## [PROBLEM DETAILS]
For the material below, state how many lines have the word "label" in them, with no other words.

## [DATA EXTRACT]
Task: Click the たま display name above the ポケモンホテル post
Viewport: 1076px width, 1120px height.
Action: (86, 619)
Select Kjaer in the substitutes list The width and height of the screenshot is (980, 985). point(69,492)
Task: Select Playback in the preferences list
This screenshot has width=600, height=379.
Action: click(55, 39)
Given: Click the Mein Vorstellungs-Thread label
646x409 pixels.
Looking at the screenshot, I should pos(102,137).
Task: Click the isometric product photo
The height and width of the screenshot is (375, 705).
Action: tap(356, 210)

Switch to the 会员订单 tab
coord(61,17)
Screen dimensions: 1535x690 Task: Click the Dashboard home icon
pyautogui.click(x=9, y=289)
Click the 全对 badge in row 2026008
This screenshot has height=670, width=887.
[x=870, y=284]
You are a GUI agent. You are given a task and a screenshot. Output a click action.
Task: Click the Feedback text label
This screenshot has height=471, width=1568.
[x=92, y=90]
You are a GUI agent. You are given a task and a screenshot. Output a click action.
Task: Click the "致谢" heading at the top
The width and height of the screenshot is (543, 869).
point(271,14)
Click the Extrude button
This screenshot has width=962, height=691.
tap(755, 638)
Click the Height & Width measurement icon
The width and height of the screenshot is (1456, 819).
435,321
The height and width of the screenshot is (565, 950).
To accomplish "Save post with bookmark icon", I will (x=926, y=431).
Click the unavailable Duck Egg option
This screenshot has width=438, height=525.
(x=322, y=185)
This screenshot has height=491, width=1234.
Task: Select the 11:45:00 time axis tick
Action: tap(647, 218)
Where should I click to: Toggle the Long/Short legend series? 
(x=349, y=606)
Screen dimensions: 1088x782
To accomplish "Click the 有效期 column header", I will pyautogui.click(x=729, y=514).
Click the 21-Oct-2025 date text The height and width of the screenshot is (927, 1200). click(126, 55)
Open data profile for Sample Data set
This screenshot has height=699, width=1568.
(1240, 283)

## [TASK RESULT]
2